In cells exposed in vitro to the cytotoxic and mutagenic antitumor drug cisplatin ( cis-Pt(NH 3) 2Cl 2), various adducts with nuclear DNA are formed. A comparative study was made of the influence of temperature variation during treatment of cultured Chinese hamster ovary (CHO) cells with cisplatin on cytotoxicity, mutation induction and Pt-DNA adduct formation. Before and after treatment (1 h at 32, 37 or 40°C) cells were kept at 37°C. Cytotoxicity increased with temperature; D 0 values were 29.6 ± 1.6, 21.1 ± 1.2 and 11.4 ± 0.6 μM at 32, 37 and 40°C, respectively.
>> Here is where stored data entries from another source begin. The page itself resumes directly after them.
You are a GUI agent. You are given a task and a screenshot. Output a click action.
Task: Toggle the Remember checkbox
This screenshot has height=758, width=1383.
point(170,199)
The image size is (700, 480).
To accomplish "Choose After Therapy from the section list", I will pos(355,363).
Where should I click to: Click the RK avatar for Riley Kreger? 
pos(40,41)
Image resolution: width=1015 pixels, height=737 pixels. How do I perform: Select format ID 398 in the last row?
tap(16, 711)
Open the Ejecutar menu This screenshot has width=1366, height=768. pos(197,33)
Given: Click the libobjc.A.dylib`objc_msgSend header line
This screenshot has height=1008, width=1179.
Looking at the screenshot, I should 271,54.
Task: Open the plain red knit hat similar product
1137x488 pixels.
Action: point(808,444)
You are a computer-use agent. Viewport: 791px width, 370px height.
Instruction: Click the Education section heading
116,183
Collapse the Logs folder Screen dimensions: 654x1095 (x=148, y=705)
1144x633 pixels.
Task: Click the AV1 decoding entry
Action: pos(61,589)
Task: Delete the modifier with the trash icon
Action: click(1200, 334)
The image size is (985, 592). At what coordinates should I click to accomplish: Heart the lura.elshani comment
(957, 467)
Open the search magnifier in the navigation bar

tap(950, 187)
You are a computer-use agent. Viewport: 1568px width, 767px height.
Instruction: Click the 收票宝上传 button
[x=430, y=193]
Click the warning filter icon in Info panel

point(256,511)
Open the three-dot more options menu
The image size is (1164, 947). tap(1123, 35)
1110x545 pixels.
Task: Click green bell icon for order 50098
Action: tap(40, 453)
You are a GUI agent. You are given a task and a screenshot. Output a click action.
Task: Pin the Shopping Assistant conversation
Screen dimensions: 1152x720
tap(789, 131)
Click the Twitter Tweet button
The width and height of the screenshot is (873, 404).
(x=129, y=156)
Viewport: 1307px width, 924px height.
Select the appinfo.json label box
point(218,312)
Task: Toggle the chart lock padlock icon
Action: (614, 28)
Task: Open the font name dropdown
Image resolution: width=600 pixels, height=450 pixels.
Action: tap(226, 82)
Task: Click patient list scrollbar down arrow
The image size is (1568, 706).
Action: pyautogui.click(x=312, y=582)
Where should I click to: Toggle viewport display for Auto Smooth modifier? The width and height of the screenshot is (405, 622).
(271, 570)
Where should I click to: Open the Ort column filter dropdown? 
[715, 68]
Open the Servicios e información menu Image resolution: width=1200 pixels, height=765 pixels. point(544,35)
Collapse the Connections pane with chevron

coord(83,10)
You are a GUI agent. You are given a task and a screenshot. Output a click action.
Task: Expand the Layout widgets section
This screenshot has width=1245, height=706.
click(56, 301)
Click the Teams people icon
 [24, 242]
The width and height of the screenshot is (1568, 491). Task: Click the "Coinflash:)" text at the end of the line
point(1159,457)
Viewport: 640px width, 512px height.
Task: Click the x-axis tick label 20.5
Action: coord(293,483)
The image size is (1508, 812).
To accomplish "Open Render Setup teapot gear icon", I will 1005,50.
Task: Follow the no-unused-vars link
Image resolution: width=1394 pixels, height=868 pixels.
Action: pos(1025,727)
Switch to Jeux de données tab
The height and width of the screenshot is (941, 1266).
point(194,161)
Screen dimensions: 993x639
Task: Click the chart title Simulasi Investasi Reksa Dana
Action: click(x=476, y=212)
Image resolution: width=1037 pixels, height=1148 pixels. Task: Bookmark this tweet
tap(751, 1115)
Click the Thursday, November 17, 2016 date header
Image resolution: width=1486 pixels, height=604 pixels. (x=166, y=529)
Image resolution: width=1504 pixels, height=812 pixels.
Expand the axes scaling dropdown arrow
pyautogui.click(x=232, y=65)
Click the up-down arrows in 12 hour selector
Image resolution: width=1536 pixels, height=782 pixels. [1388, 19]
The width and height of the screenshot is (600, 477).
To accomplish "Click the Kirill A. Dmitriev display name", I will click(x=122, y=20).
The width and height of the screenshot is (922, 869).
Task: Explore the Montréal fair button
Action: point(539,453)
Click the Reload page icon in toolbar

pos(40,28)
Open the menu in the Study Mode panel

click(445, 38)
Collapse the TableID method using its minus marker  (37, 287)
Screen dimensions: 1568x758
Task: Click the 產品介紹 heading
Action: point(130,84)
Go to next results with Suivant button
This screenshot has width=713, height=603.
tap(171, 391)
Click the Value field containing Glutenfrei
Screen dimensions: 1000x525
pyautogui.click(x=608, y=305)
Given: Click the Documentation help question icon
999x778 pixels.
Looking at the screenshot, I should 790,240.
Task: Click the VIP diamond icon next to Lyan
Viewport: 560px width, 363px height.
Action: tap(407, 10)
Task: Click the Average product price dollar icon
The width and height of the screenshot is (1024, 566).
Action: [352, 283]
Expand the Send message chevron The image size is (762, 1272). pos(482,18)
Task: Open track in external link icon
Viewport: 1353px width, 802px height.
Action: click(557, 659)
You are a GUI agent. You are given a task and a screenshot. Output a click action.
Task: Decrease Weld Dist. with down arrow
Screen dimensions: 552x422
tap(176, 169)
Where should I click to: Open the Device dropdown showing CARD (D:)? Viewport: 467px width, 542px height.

PtDNA binding to DNA at 40°C was 2.0 (±0.3) times as high as at 32°C. This factor remained practically constant 24-h post-treatment incubation of the cells, during which about 60% of DNA-bound Pt were removed the increase in cytotoxicity between 32 and 40°C was roughly in proportion to that in Pt binding, no substantial changes in the spectrum of adducts appeared to occur. The induction of DNA interstrand cross-linkss, studied at 32 and 40°C, varied linearly with dose. Influence of temperature on cross-link formation was comparable to that on total Pt binding. Amounts of cross-links highly increased during 24 h after treatment. Plots of cross-links against survival after treatments at 32 and 40°C almost coincided. Induction of 6-thioguanine-resistant (HGPRT) mutants at various cisplatin concentrations did not show a clear temperature dependency. Consequently, equitoxic treatments were significantly more mutagenic at 32°C than at 40°C, the opposite of what has been reported for E. coli.